One of the major limitations of this study is the consideration of homogeneous brain tissue (without tumor) during interstitial laser ablation. However, this has been done intentionally to have consistency with the ex vivo experimental studies reported in this work, as well as most of the experimental studies available in the literature. We believe the development of the numerical model in its current form will allow for the direct comparison of laser therapy in homogeneous tissues. Albeit, the experimental studies were performed on ex vivo brain tissue, we have extended the model to also account for in vivo settings by incorporating the blood perfusion term. Furthermore, we have computed the ablation volume with an isothermal approach instead of a more accurate Arrhenius equation, owing to the lack of experimental data on the brain tissue's frequency factor and activation energy. Importantly, we have used the isotherm of 60 °C instead of 50 °C, which provides much closer results to the Arrhenius model [60]. Also, the optical properties included in this study are considered to be constant (independent of the tissue temperature history), again owing to the lack of experimental data related to temperature-dependent optical properties of brain tissue available in the literature. Future studies are required to investigate the progressive change in the optical properties of tissue with tissue temperature history and the related tissue thermal damage, in order to mitigate these limitations and attain a more robust model for accurate prediction of the brain's temperature distribution and ablation volume during interstitial laser ablation. Thus, providing a priori information for better treatment planning and optimization, and warranting the overall success of the therapy. Significant research efforts of our group are currently focused on addressing some of the above-mentioned limitations. Moreover, our group is also working on quantifying the phase lags for different tissue of interest through the experimental setup reported in this work to enhance our understanding about these non-Fourier phenomena, so as to reach a stage where these numerical models of interstitial laser ablation can be readily integrated into the clinical workflow for different tissues and higher prediction efficacy.

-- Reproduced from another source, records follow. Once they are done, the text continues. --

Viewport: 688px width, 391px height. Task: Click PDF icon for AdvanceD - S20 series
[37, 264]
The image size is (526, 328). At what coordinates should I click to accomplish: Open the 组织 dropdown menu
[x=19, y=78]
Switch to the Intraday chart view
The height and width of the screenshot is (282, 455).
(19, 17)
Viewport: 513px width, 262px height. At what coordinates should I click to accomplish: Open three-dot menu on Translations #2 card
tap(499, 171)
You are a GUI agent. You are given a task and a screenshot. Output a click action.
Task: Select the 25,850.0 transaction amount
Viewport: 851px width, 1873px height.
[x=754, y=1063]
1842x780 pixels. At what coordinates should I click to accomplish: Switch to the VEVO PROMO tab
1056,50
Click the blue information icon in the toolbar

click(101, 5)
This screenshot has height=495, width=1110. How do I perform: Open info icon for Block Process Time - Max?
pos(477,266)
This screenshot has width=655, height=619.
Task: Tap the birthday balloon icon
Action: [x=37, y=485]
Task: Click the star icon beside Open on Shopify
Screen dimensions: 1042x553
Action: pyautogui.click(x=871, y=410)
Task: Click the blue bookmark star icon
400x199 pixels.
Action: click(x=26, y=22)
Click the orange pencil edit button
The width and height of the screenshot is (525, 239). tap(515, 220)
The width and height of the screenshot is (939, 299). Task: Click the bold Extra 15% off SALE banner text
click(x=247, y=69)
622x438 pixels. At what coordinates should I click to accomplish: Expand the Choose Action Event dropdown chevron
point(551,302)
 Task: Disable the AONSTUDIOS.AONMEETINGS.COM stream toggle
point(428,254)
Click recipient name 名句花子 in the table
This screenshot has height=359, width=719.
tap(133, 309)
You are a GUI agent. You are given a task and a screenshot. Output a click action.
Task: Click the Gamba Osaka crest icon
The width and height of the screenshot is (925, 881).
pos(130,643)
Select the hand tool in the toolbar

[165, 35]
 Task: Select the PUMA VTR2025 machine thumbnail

In conclusion, this work presents the development of a non-Fourier bioheat transfer model for a more accurate analysis of heat transfer within the brain tissue during interstitial laser ablation. Importantly, we have considered the temperature-dependent thermal properties acquired from conducting experiments on ex vivo brain tissues. The developed model predictions were found to be in satisfactory agreement with the real-time temperature distribution obtained with the FBG sensors during experimental studies of interstitial laser ablation performed on ex vivo calf brain tissues. The results of the parametric analysis conducted to evaluate the influence of laser power, treatment time, laser fiber diameter, laser wavelength, and non-Fourier phase lags on the efficacy of interstitial laser ablation, could significantly assist in the precise assessment of the optimum setting for pre-clinical and clinical laser therapy treatments. We expect that the future development of the model incorporating the actual tumor shape and size, and temperature-dependent thermal and optical properties of the embedded tumor will eventually result in the clinical translation of this model under patient-specific settings.